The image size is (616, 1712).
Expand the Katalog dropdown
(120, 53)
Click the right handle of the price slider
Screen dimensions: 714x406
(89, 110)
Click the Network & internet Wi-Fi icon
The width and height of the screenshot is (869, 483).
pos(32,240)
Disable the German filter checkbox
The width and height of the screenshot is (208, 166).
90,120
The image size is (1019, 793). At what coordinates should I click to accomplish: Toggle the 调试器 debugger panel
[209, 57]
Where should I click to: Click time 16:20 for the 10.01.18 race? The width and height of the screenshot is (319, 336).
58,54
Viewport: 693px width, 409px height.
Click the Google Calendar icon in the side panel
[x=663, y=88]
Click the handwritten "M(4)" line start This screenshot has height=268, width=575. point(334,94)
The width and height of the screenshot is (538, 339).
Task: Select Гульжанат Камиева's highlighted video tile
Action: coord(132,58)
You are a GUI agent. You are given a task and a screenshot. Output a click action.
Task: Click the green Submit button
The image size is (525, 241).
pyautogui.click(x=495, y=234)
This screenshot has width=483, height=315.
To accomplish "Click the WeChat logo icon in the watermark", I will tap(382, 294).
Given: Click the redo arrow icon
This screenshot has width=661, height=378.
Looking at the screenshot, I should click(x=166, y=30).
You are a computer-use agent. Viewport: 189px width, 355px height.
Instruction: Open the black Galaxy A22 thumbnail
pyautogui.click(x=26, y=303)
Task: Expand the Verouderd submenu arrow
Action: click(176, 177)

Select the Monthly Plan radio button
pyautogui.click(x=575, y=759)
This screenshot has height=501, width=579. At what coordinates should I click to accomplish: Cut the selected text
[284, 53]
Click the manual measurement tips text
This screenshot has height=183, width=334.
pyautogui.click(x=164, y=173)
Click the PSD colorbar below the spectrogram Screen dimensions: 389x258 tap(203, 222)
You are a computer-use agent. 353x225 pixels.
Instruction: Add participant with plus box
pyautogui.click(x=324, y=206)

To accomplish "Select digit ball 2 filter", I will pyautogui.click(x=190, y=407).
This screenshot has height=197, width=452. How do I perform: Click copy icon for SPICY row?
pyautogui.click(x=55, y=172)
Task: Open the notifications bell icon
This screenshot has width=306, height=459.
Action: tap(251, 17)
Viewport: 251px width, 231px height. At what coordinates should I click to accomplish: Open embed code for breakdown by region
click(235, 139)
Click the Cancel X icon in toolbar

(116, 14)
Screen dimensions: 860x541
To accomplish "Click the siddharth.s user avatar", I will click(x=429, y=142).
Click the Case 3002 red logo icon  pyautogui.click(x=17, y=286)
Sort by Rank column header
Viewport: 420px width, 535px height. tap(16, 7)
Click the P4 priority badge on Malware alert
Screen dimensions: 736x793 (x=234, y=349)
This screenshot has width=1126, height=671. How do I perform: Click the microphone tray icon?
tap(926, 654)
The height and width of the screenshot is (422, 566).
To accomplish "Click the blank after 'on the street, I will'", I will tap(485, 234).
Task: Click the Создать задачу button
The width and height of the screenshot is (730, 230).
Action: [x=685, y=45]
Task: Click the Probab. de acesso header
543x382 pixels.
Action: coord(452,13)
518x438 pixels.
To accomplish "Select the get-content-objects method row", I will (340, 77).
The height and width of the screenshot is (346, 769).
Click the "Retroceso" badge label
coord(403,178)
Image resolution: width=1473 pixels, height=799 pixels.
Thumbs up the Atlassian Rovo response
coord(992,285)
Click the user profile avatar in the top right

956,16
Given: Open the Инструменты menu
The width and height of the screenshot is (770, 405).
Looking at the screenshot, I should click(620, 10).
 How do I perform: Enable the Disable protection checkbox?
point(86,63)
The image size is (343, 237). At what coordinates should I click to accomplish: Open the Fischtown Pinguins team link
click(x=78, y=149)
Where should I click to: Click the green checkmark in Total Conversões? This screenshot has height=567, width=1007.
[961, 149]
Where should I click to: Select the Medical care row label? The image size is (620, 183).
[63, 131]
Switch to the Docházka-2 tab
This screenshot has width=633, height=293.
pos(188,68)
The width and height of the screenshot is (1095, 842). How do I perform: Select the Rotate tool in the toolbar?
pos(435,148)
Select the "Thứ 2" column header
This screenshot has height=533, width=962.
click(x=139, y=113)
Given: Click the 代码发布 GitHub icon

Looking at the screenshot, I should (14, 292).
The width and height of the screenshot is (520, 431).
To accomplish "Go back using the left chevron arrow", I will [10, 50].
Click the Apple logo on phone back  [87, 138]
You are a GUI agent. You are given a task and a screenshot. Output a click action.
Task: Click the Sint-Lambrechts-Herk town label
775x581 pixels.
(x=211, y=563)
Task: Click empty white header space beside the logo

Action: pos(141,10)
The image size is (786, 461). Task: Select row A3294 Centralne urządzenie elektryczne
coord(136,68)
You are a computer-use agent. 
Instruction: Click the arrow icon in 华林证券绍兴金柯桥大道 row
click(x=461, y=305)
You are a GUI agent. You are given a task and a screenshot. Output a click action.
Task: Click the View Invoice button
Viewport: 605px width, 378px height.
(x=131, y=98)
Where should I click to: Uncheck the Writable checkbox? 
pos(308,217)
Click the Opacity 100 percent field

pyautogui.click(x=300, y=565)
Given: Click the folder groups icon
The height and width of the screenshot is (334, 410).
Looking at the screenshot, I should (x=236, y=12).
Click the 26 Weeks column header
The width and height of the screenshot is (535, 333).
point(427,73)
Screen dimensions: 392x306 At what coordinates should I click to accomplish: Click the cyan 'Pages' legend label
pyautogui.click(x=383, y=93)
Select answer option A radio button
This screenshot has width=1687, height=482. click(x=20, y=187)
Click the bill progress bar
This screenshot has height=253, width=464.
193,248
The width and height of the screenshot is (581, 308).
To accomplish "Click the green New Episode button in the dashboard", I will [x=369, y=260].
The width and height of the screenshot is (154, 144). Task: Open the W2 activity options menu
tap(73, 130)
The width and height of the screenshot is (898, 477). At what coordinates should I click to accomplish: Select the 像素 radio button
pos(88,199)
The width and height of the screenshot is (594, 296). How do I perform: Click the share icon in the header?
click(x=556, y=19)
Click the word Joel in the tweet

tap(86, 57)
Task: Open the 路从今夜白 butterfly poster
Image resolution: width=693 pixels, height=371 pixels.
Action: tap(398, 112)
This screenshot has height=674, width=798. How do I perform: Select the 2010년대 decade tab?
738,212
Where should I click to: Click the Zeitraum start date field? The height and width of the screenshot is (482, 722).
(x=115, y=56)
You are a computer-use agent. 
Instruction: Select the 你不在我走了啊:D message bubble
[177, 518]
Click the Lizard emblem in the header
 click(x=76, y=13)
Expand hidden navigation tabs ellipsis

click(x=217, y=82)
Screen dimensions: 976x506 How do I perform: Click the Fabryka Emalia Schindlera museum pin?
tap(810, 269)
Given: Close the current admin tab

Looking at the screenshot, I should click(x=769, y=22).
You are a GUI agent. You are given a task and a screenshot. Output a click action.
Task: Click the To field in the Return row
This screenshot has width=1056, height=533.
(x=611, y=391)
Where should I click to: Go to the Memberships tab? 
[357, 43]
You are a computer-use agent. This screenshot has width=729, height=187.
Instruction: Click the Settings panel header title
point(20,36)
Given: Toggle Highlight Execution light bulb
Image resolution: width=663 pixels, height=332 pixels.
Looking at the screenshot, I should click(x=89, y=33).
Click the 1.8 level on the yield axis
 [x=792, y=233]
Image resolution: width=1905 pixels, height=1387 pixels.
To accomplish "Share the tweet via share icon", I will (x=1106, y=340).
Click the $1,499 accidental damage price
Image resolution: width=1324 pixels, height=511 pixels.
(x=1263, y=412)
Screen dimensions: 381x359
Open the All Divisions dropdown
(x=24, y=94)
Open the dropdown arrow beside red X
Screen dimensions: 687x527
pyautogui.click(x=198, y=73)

» **The problem**
Could you write out every entry above exactly as it appears?

» **Task result**
The image size is (616, 1712).
Expand the Katalog dropdown
(120, 53)
Click the right handle of the price slider
Screen dimensions: 714x406
(89, 110)
Click the Network & internet Wi-Fi icon
The width and height of the screenshot is (869, 483).
pos(32,240)
Disable the German filter checkbox
The width and height of the screenshot is (208, 166).
90,120
The image size is (1019, 793). At what coordinates should I click to accomplish: Toggle the 调试器 debugger panel
[209, 57]
Where should I click to: Click time 16:20 for the 10.01.18 race? The width and height of the screenshot is (319, 336).
58,54
Viewport: 693px width, 409px height.
Click the Google Calendar icon in the side panel
[x=663, y=88]
Click the handwritten "M(4)" line start This screenshot has height=268, width=575. point(334,94)
The width and height of the screenshot is (538, 339).
Task: Select Гульжанат Камиева's highlighted video tile
Action: coord(132,58)
You are a GUI agent. You are given a task and a screenshot. Output a click action.
Task: Click the green Submit button
The image size is (525, 241).
pyautogui.click(x=495, y=234)
This screenshot has width=483, height=315.
To accomplish "Click the WeChat logo icon in the watermark", I will tap(382, 294).
Given: Click the redo arrow icon
This screenshot has width=661, height=378.
Looking at the screenshot, I should click(x=166, y=30).
You are a computer-use agent. Viewport: 189px width, 355px height.
Instruction: Open the black Galaxy A22 thumbnail
pyautogui.click(x=26, y=303)
Task: Expand the Verouderd submenu arrow
Action: click(176, 177)

Select the Monthly Plan radio button
pyautogui.click(x=575, y=759)
This screenshot has height=501, width=579. At what coordinates should I click to accomplish: Cut the selected text
[284, 53]
Click the manual measurement tips text
This screenshot has height=183, width=334.
pyautogui.click(x=164, y=173)
Click the PSD colorbar below the spectrogram Screen dimensions: 389x258 tap(203, 222)
You are a computer-use agent. 353x225 pixels.
Instruction: Add participant with plus box
pyautogui.click(x=324, y=206)

To accomplish "Select digit ball 2 filter", I will pyautogui.click(x=190, y=407).
This screenshot has height=197, width=452. How do I perform: Click copy icon for SPICY row?
pyautogui.click(x=55, y=172)
Task: Open the notifications bell icon
This screenshot has width=306, height=459.
Action: tap(251, 17)
Viewport: 251px width, 231px height. At what coordinates should I click to accomplish: Open embed code for breakdown by region
click(235, 139)
Click the Cancel X icon in toolbar

(116, 14)
Screen dimensions: 860x541
To accomplish "Click the siddharth.s user avatar", I will click(x=429, y=142).
Click the Case 3002 red logo icon  pyautogui.click(x=17, y=286)
Sort by Rank column header
Viewport: 420px width, 535px height. tap(16, 7)
Click the P4 priority badge on Malware alert
Screen dimensions: 736x793 (x=234, y=349)
This screenshot has width=1126, height=671. How do I perform: Click the microphone tray icon?
tap(926, 654)
The height and width of the screenshot is (422, 566).
To accomplish "Click the blank after 'on the street, I will'", I will tap(485, 234).
Task: Click the Создать задачу button
The width and height of the screenshot is (730, 230).
Action: [x=685, y=45]
Task: Click the Probab. de acesso header
543x382 pixels.
Action: coord(452,13)
518x438 pixels.
To accomplish "Select the get-content-objects method row", I will (340, 77).
The height and width of the screenshot is (346, 769).
Click the "Retroceso" badge label
coord(403,178)
Image resolution: width=1473 pixels, height=799 pixels.
Thumbs up the Atlassian Rovo response
coord(992,285)
Click the user profile avatar in the top right

956,16
Given: Open the Инструменты menu
The width and height of the screenshot is (770, 405).
Looking at the screenshot, I should click(620, 10).
 How do I perform: Enable the Disable protection checkbox?
point(86,63)
The image size is (343, 237). At what coordinates should I click to accomplish: Open the Fischtown Pinguins team link
click(x=78, y=149)
Where should I click to: Click the green checkmark in Total Conversões? This screenshot has height=567, width=1007.
[961, 149]
Where should I click to: Select the Medical care row label? The image size is (620, 183).
[63, 131]
Switch to the Docházka-2 tab
This screenshot has width=633, height=293.
pos(188,68)
The width and height of the screenshot is (1095, 842). How do I perform: Select the Rotate tool in the toolbar?
pos(435,148)
Select the "Thứ 2" column header
This screenshot has height=533, width=962.
click(x=139, y=113)
Given: Click the 代码发布 GitHub icon

Looking at the screenshot, I should (14, 292).
The width and height of the screenshot is (520, 431).
To accomplish "Go back using the left chevron arrow", I will [10, 50].
Click the Apple logo on phone back  [87, 138]
You are a GUI agent. You are given a task and a screenshot. Output a click action.
Task: Click the Sint-Lambrechts-Herk town label
775x581 pixels.
(x=211, y=563)
Task: Click empty white header space beside the logo

Action: pos(141,10)
The image size is (786, 461). Task: Select row A3294 Centralne urządzenie elektryczne
coord(136,68)
You are a computer-use agent. 
Instruction: Click the arrow icon in 华林证券绍兴金柯桥大道 row
click(x=461, y=305)
You are a GUI agent. You are given a task and a screenshot. Output a click action.
Task: Click the View Invoice button
Viewport: 605px width, 378px height.
(x=131, y=98)
Where should I click to: Uncheck the Writable checkbox? 
pos(308,217)
Click the Opacity 100 percent field

pyautogui.click(x=300, y=565)
Given: Click the folder groups icon
The height and width of the screenshot is (334, 410).
Looking at the screenshot, I should (x=236, y=12).
Click the 26 Weeks column header
The width and height of the screenshot is (535, 333).
point(427,73)
Screen dimensions: 392x306 At what coordinates should I click to accomplish: Click the cyan 'Pages' legend label
pyautogui.click(x=383, y=93)
Select answer option A radio button
This screenshot has width=1687, height=482. click(x=20, y=187)
Click the bill progress bar
This screenshot has height=253, width=464.
193,248
The width and height of the screenshot is (581, 308).
To accomplish "Click the green New Episode button in the dashboard", I will [x=369, y=260].
The width and height of the screenshot is (154, 144). Task: Open the W2 activity options menu
tap(73, 130)
The width and height of the screenshot is (898, 477). At what coordinates should I click to accomplish: Select the 像素 radio button
pos(88,199)
The width and height of the screenshot is (594, 296). How do I perform: Click the share icon in the header?
click(x=556, y=19)
Click the word Joel in the tweet

tap(86, 57)
Task: Open the 路从今夜白 butterfly poster
Image resolution: width=693 pixels, height=371 pixels.
Action: tap(398, 112)
This screenshot has height=674, width=798. How do I perform: Select the 2010년대 decade tab?
738,212
Where should I click to: Click the Zeitraum start date field? The height and width of the screenshot is (482, 722).
(x=115, y=56)
You are a computer-use agent. 
Instruction: Select the 你不在我走了啊:D message bubble
[177, 518]
Click the Lizard emblem in the header
 click(x=76, y=13)
Expand hidden navigation tabs ellipsis

click(x=217, y=82)
Screen dimensions: 976x506 How do I perform: Click the Fabryka Emalia Schindlera museum pin?
tap(810, 269)
Given: Close the current admin tab

Looking at the screenshot, I should click(x=769, y=22).
You are a GUI agent. You are given a task and a screenshot. Output a click action.
Task: Click the To field in the Return row
This screenshot has width=1056, height=533.
(x=611, y=391)
Where should I click to: Go to the Memberships tab? 
[357, 43]
You are a computer-use agent. This screenshot has width=729, height=187.
Instruction: Click the Settings panel header title
point(20,36)
Given: Toggle Highlight Execution light bulb
Image resolution: width=663 pixels, height=332 pixels.
Looking at the screenshot, I should click(x=89, y=33).
Click the 1.8 level on the yield axis
 [x=792, y=233]
Image resolution: width=1905 pixels, height=1387 pixels.
To accomplish "Share the tweet via share icon", I will (x=1106, y=340).
Click the $1,499 accidental damage price
Image resolution: width=1324 pixels, height=511 pixels.
(x=1263, y=412)
Screen dimensions: 381x359
Open the All Divisions dropdown
(x=24, y=94)
Open the dropdown arrow beside red X
Screen dimensions: 687x527
pyautogui.click(x=198, y=73)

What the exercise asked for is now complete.